Requirement:
Word for word, reproduce the data that follows.

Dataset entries
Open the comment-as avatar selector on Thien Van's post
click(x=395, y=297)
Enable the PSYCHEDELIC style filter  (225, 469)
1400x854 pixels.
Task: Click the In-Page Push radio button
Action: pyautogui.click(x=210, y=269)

Solution for this exercise:
Open the comment-as avatar selector on Thien Van's post
click(x=395, y=297)
Enable the PSYCHEDELIC style filter  (225, 469)
1400x854 pixels.
Task: Click the In-Page Push radio button
Action: pyautogui.click(x=210, y=269)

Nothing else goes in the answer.